Lisons ensemble : «Lorsque les institutions de la République, l’indépendance de la nation, l’intégrité de son territoire ou l’exécution de ses engagements internationaux sont menacés d’une manière grave et immédiate, et que le fonctionnement régulier des pouvoirs publics constitutionnels est interrompu, le Président de la République prend les mesures exceptionnelles exigées par les circonstances après consultation obligatoire du Président de l’Assemblée Nationale et de celui du Conseil Constitutionnel.
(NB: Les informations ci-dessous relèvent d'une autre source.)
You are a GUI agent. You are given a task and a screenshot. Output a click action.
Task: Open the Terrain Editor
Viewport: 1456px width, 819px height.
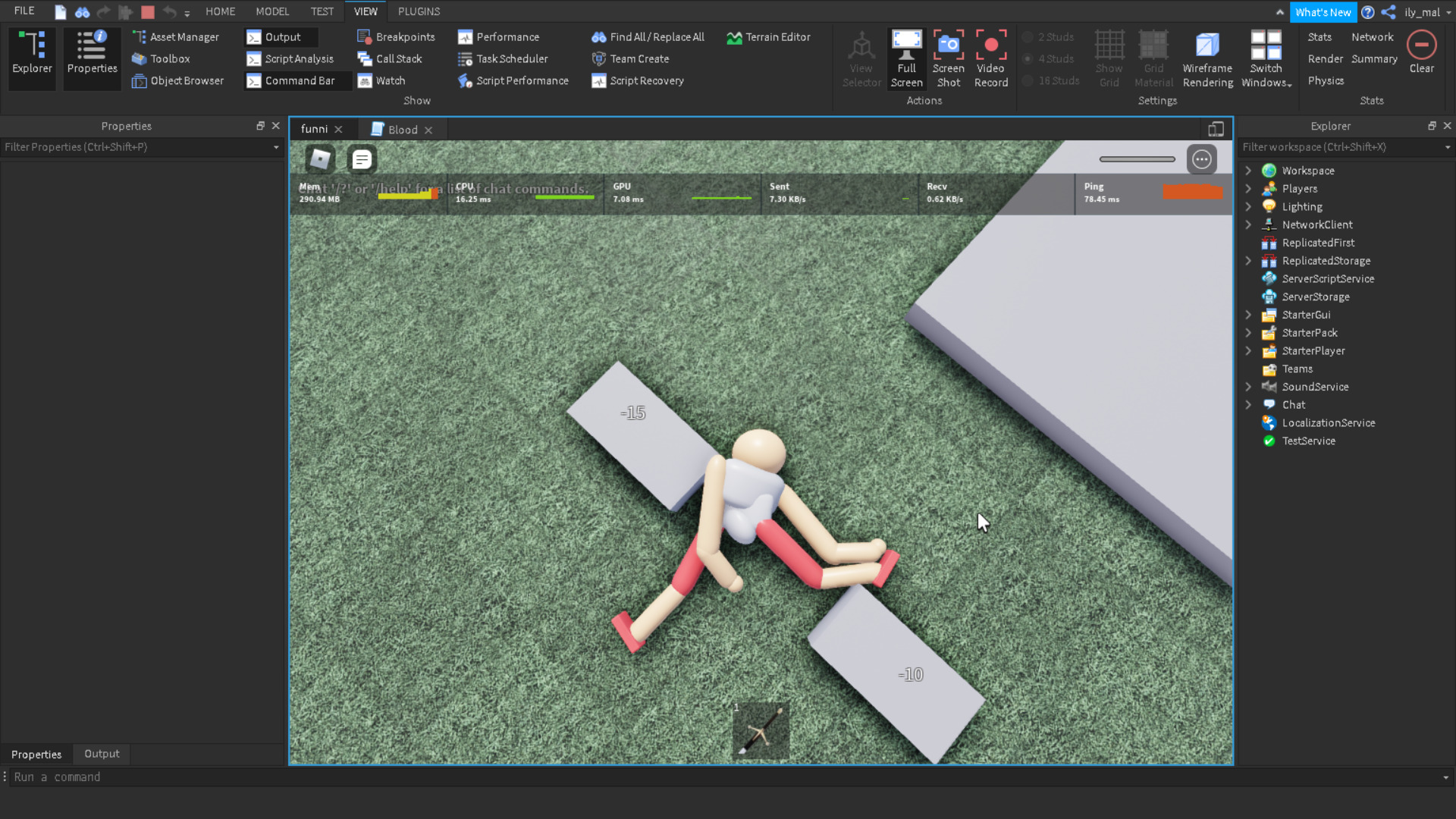pyautogui.click(x=768, y=37)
Il en informe la nation par message. L’Assemblée Nationale se réunit de plein droit». Nous voyons clairement que les conditions liées au recours à l’article 48 ne sont pas cumulatives c’est-à-dire que l’une peut exister indépendamment de l’autre. Toutefois, le Président se doit de consulter obligatoirement les présidents de l’Assemblée nationale et du Conseil constitutionnel, s’adresser à la nation et l’Assemblée nationale doit se réunir de plein droit. Ce sont donc des conditions très rigoureuses. Qui nous dira ici que les conditions exigées par la Constitution sont réunies, même Maurice Hauriou ne réussira pas l’exercice. Ouattara ne dit donc pas qu’il a utilisé l’article 48, il nous dit simplement que Soro sera candidat à 39 au lieu de 40 ans. Silence ! Quelle est la base de sa décision? Motus! Quelle est donc cette République où tout fonctionne comme si l’on se trouvait au marché d’Abobo? Même dans un micro Etat, de tels actes démentiels ne peuvent être posés.
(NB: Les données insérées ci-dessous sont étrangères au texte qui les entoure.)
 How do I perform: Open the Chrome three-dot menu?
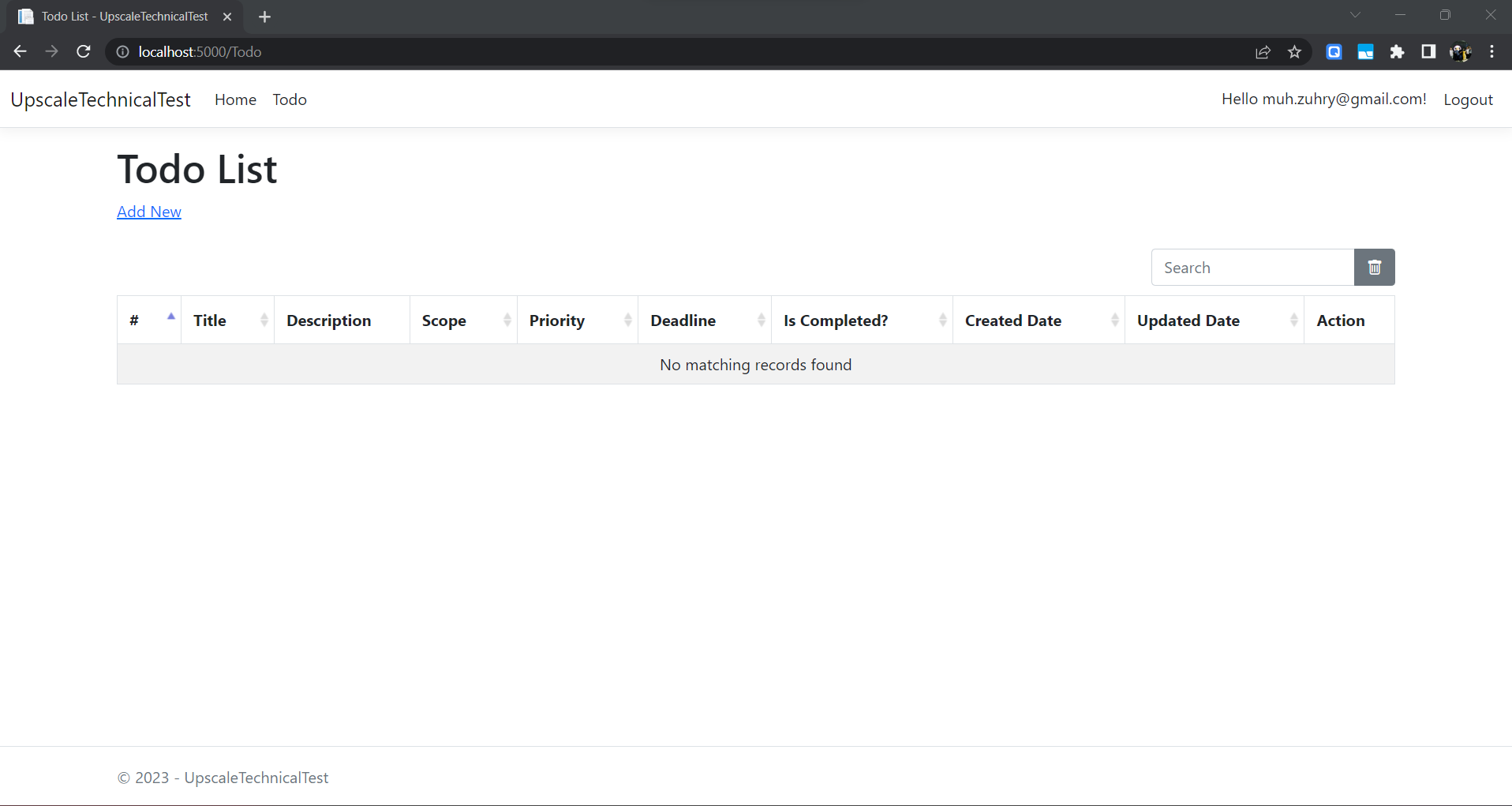pos(1492,51)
En outre, il est opportun de noter que l’évocation des accords de Linas-Marcoussis pose problème. Le problème c’est de savoir si cet accord régente encore la marche de la nation. Marcoussis est mort et avec lui, tous les autres accords. Même ceux de Ouaga ont leur sépulture à l’Elysée, non loin du regard de Sarkozy. En effet, l’objectif pour lequel les rebelles du MPCI avaient pris les armes est atteint, Ouattara est au pouvoir. Alors pourquoi nous parler de façon incantatoire de Marcoussis et ses frères? Il apparait clairement que Ouattara veut faire de ces accords, un vêtement de rechange chaque fois qu’il sera confronté à des difficultés majeures. Attention, le danger nous guette !
Pris dans tous les sens, ce décret est manifestement illégal. Son illégalité contamine l’élection de Soro. C’est donc dire que de Soro ne pourra sortir que des actes illégaux. Mais cela ne pose aucun problème tant que nous avons des adjuvants comme Bédié et Wodié.
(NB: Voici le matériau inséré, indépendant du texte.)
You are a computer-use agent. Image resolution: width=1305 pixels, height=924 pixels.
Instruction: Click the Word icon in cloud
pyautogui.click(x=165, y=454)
Bédié, Wodié, les adjuvants de la démence juridique
Henri Konan Bédié, celui sous l’autorité de qui Ouattara travaille, (Cf discours de Ouattara lors l’investiture du candidat RHDP au deuxième tour des élections présidentielles de 2010) a offert la Côte d’Ivoire à la vindicte populaire. En effet, au nom de ses intérêts, il a engagé son parti, le PDCI, à rendre effective cette démence juridique. En sa qualité d’ancien chef d’Etat, il sait mieux que quiconque la valeur de la Constitution. N’est-ce pas lui, qui, le 22 décembre 1999 a affirmé : «Un Etat de droit est un pays où les lois régulièrement votées par le Parlement élu s’appliquent à tous. Cela est vrai des lois ordinaires, cela l’est plus encore des lois constitutionnelles»? A voir Bédié comme il agit actuellement, nous sommes tentés de dire que le respect des lois n’avait de valeur à ses yeux que parce qu’il était président de la République. Il a déversé de l’eau bénite sur la dérive de Ouattara en déshonorant la Côte d’Ivoire contre le poste de Premier ministre, lequel peut être révoqué ad nutum. Si Ouattara a fait de Soro, le président de l’Assemblée nationale, c’est bien avec la bénédiction de Bédié. N’ayant peut-être plus rien à perdre, l’auteur de «Les chemins de ma vie» a préféré s’accrocher aux peu de privilèges qui lui restent au mépris de l’intérêt du peuple ivoirien.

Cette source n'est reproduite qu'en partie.